Task instructions ▸
Report the count of lines with "width" in the data below, and no other words.

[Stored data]
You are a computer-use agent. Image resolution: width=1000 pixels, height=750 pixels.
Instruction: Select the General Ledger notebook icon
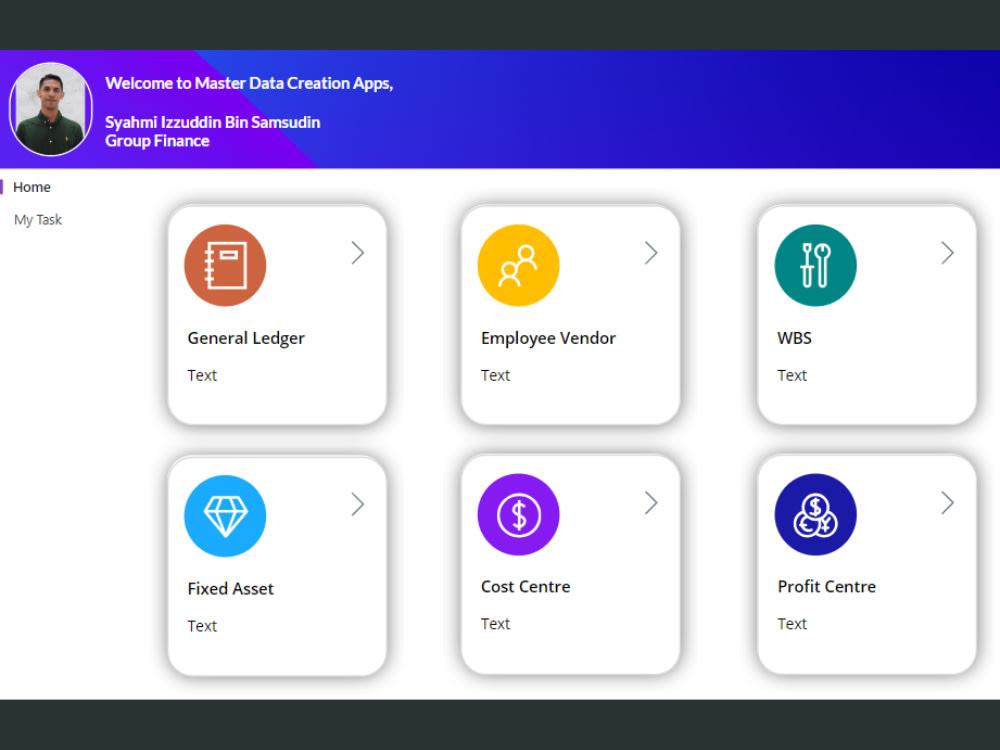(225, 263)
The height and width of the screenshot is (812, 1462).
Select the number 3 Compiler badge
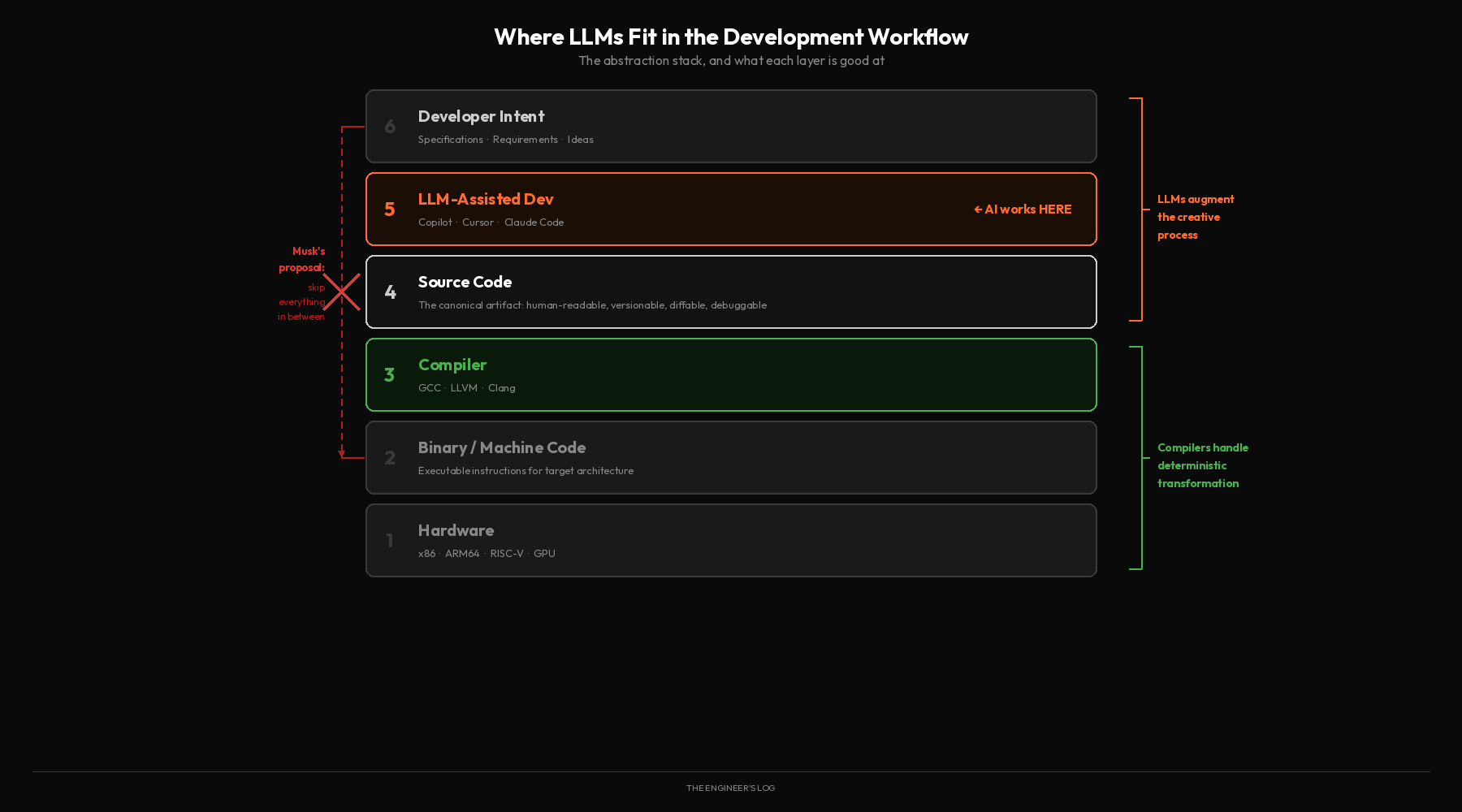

Written response ▸
2